1.11.2010

{ feed ME }


This weeks meal plan: (Week 2 of p90x)
Breakfast - much the same as last week (lots of eggs & fresh fruit & green smoothies)
Lunch - much the same as last week (lots of protein salads)
Dinner - We've got a lot going on this week so we will only be having 4 dinners at home
- Slow Cooker Pork Chops with quinoa and salad (I just add pork chops, soy sauce, honey, ground ginger, 1 clove of garlic to slow cooker).
- Leftover Turkey Veggie Chili (recipe in comments section of this post)
- Grilled Salmon, Brown Rice & Edamame
- Slow Cooker Chicken & Veggie Fajitas with Lettuce Wraps

Lots of water. No bread. No wine. No diet coke. Let the fun continue!

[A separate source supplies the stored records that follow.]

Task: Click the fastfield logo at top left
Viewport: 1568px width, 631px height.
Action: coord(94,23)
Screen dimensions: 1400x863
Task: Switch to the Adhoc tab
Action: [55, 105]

ps - Speaking of recipes, check out this great site GirliChef and her review of LobotoME goods.

Hope you all have a great Monday! I was up and at em at 5 to do my p90x workout. I am starting to think it is the best way possible to make good on the fact that it's a fresh, new day! Bring it. Woot.

3 comments:

amy and ann said...

you are organised with your meals. We are winging the meals day by day---lots of trips to the store last minute. I am not as focused on the food part- but already dont eat gluten or sweets so pretty much on target there anyhow. :)
Good luck today! I am so glad to be resting. abs hurt from kempo. weird.
amy

Richard Jones said...

Where can we find these recipes?

karen said...

ok - i just answered my own question! this is where i have trouble. I can exercise a million times a day but I still love me some sour cream...working on it!